Die Struktur der Märkte
Es ist wichtig, über die Struktur der Märkte Bescheid zu wissen. Gute Trader beobachten den gesamten Markt und richten ihre einzelnen Transaktionen darauf aus. Sie entdecken Kursmuster und nutzen diese Kenntnisse zu ihrem Vorteil. Kurse spiegeln eine psychologische Grundstimmung wider. Zu dramatischen Kursstürzen kommt es z. B., wenn Anleger panikartig aussteigen. Bei einer solchen Massenflucht lohnt es sich, einfach abzuwarten, bis sich der Staub gelegt und der Kurs sich aufgefangen hat, um dann einzusteigen. Grundsätzlich gibt es zwei Stimmungsbilder: die Marktträgheit und das Momentum. Beim Momentum jagt der Kurs machtvoll in eine Richtung, angetrieben von einer Kettenreaktion. Diese Treibjagd endet wie bei einem Buschfeuer, wenn das Brennholz ausgeht. Alles dreht sich an den Märkten um Zyklen: Die Dinge kommen und gehen. Die Kurse bewegen sich so lange in eine bestimmte Richtung, bis sie eine Pause einlegen, um danach in die andere Richtung zu drehen. Je nachdem haben die Optimisten oder die Pessimisten die Oberhand.

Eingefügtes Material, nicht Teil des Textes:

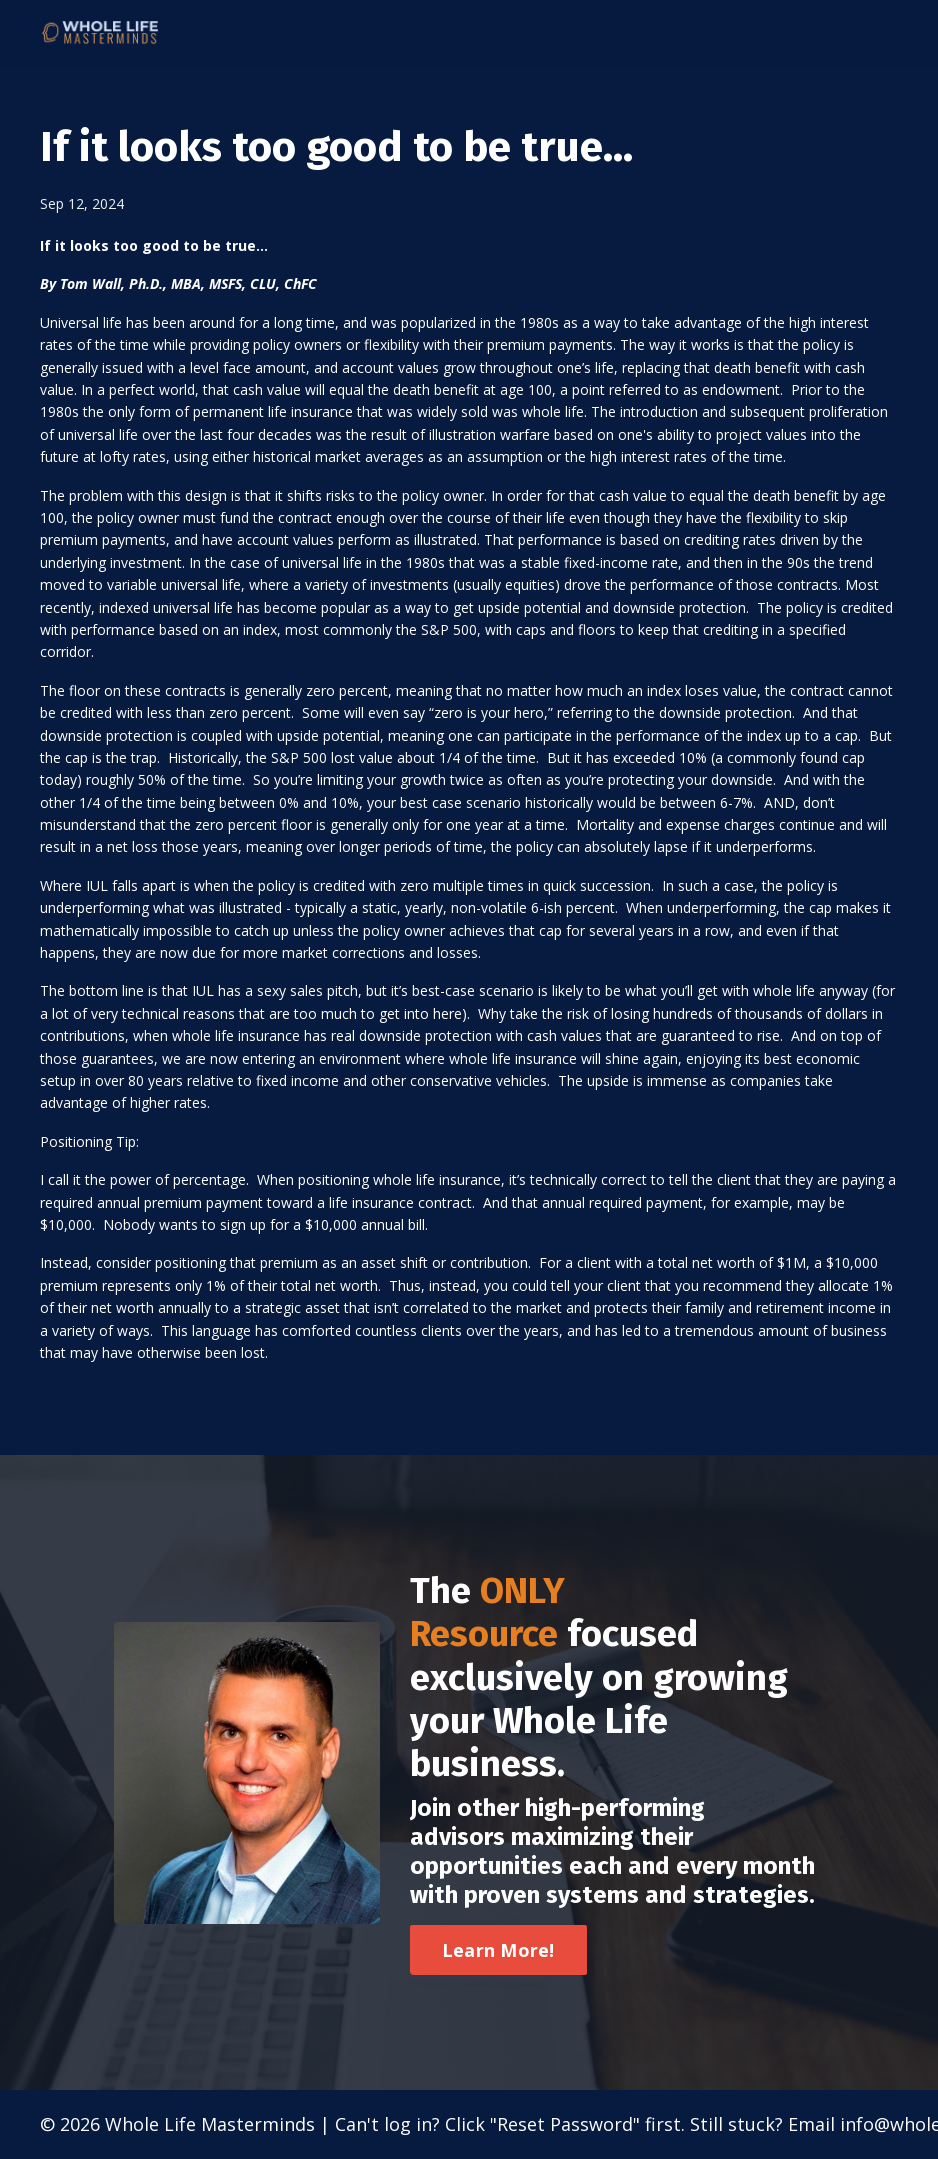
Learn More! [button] (498, 1950)
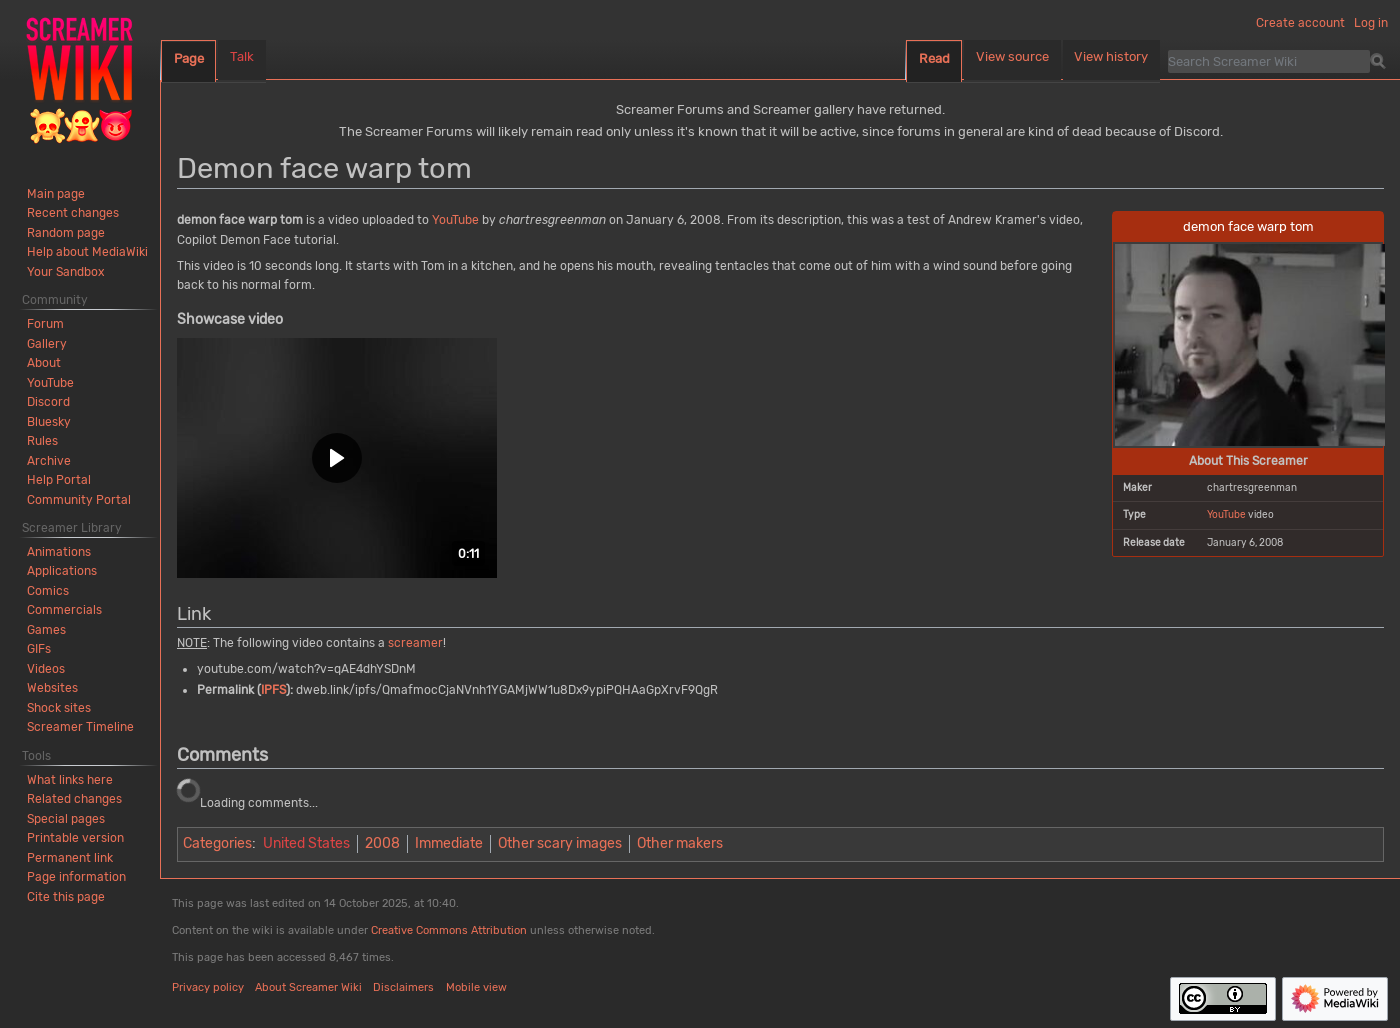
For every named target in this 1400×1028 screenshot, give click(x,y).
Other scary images (560, 843)
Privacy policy (208, 987)
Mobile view (476, 987)
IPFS (273, 690)
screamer (415, 643)
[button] (337, 458)
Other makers (680, 843)
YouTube (1226, 514)
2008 (382, 843)
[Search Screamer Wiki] (1269, 61)
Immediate (449, 843)
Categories (217, 843)
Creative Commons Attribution (449, 930)
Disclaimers (403, 987)
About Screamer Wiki (308, 987)
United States (306, 843)
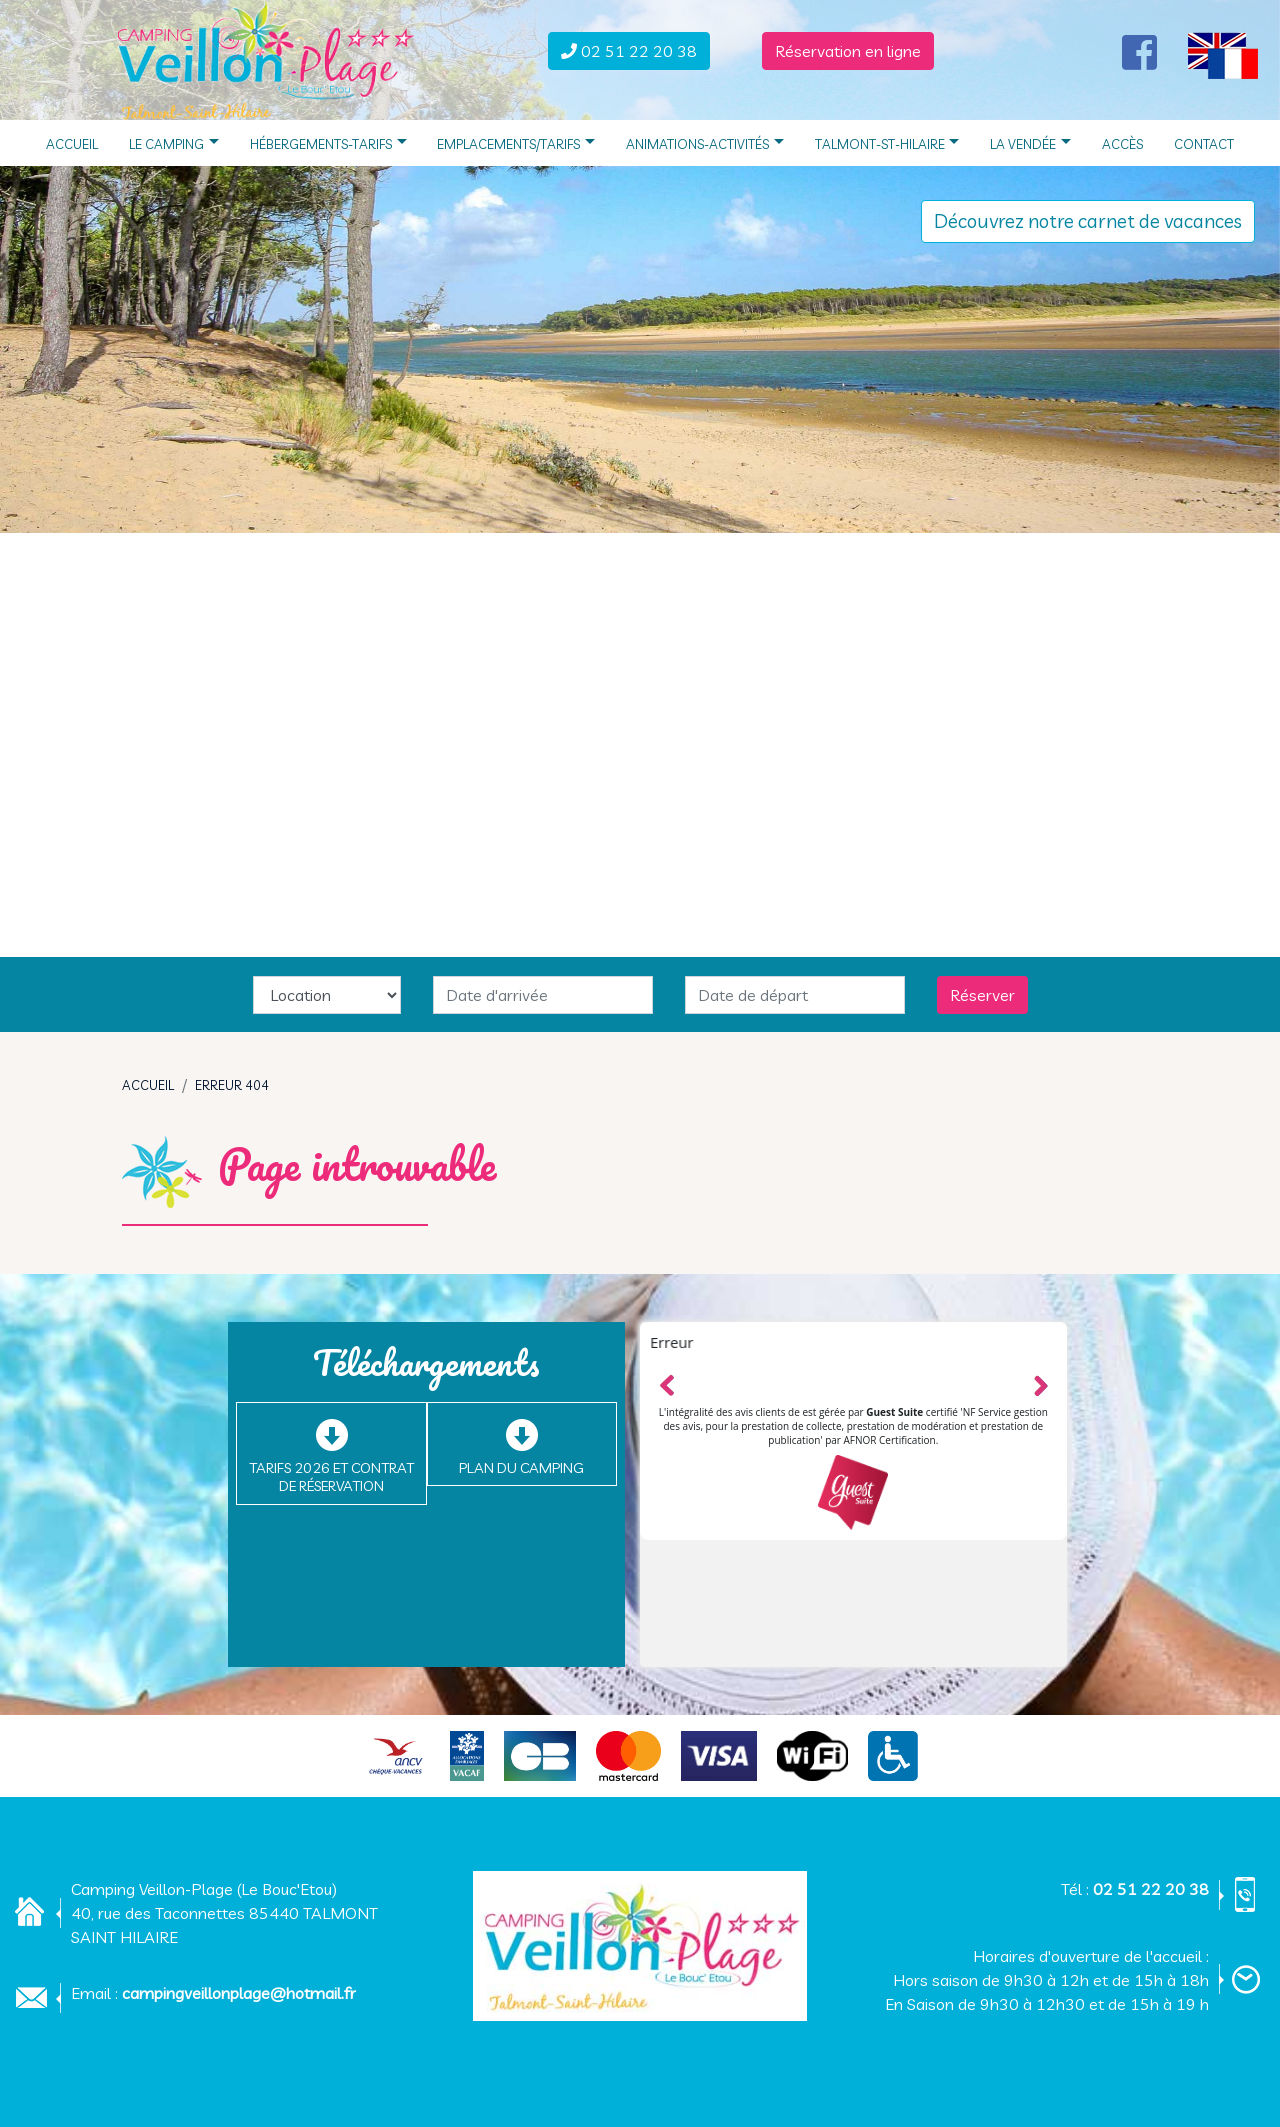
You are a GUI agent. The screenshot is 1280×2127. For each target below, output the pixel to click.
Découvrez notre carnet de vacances (1088, 221)
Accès (1122, 142)
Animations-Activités (705, 142)
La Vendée (1030, 142)
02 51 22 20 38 (1151, 1889)
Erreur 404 (232, 1085)
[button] (1223, 53)
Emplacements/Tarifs (516, 142)
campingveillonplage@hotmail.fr (239, 1993)
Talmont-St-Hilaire (887, 142)
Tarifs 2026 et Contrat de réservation (331, 1477)
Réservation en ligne (848, 51)
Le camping (174, 142)
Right (1039, 1383)
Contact (1204, 142)
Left (667, 1382)
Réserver (982, 995)
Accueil (72, 142)
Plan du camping (521, 1468)
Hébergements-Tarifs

„Setzen Sie nicht zu viel ein – dann leiden Sie nicht so sehr, wenn sich eine Entscheidung als falsch erweist.“
Unterstützungs- und Widerstandslinien in Kurscharts sind sehr wichtig für den Trader. Solche Linien zeichnen sich ab, wenn ein bestimmter Kurs für mehrere Tage nicht über- oder unterboten wird. Nach oben hin bildet sich der Widerstand aus, der den Kurs nicht ausbrechen lässt, und nach unten hin begrenzt die Unterstützung den weiteren Kursverfall. Es scheint, als ob der Kurs stets an diesen Linien abprallt. Ein anderes Kursmuster ist der vertikale Anstieg: Wenn der Kurs für mehrere Tage kerzengerade anzieht, ist Vorsicht geboten, denn solche emotionalen Kursexplosionen enden immer mit einem Rückfall.
Geschick beim Trading
Die Trendfolgemethode eignet sich für die meisten Trader nicht, weil sie zu wenig Geld haben und weil sie Rückschläge emotional nicht verkraften. Für den Großteil der Trader ist das Swingtrading ideal, das jeweils einen Horizont von ein paar Tagen hat. Hierbei bleibt genug Zeit für andere Dinge wie Job und Hobbys. Daytrading dagegen ist zu zeitintensiv, es ist im Grunde ein Vollzeitjob. Gute Trader wissen, dass Kurse nicht rational entstehen, sondern von den Gefühlen der Menschen bestimmt werden. Die daraus folgenden unkorrekten Preisbildungen können Sie zu Ihrem Vorteil nutzen, wenn Sie diese psychologischen Marktphänomene studieren. Wenn Kurse in die Höhe schnellen, können Sie auf eine Rückkehr wetten. Vorsicht: Unter Tradern besteht die falsche Annahme, je mehr Trades man durchführe, desto besser. Weniger ist manchmal mehr! Machen Sie wenige, aber dafür richtig gute Trades. Ein ideales Modell ist die Rebound-Swing-Methode. Die Kernidee ist, an der Unterstützungslinie, also bei einem tiefen Kurs, einzusteigen und dann abzuwarten, bis der Kurs nach oben – bis zur Widerstandslinie – ausbricht. Grundvoraussetzung ist: Der Kurschart hat eine starke Widerstands- bzw. Unterstützungszone. Es muss eine deutliche Differenz zwischen beiden Linien bestehen, damit sich der Trade lohnt.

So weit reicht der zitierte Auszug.